**Data:**
################
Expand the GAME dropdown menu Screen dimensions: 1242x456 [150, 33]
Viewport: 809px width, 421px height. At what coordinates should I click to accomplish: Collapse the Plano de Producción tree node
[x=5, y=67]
################
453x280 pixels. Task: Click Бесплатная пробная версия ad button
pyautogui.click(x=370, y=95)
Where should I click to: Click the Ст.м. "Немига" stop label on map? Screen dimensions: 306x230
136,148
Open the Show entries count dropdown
################
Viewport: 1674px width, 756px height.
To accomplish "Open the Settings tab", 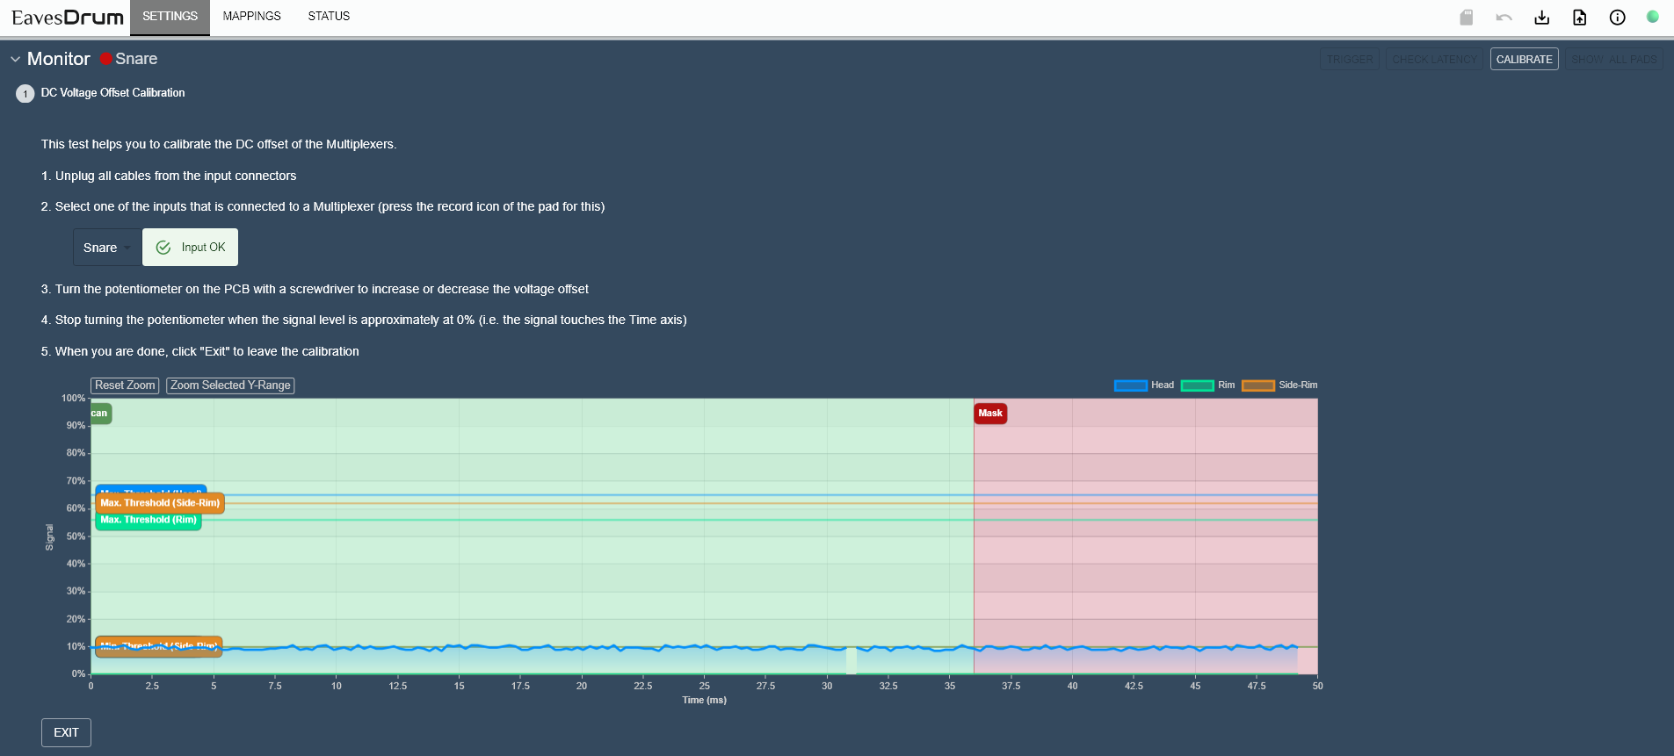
################
**Exercise requirements:**
Your task is to transcribe, with no changes, only the lines of the listing above that lie between the line holding "Where should I" and the line holding "Open the Show entries count dropdown", inclusive.

**Written solution:**
Where should I click to: Click the Ст.м. "Немига" stop label on map? Screen dimensions: 306x230
136,148
Open the Show entries count dropdown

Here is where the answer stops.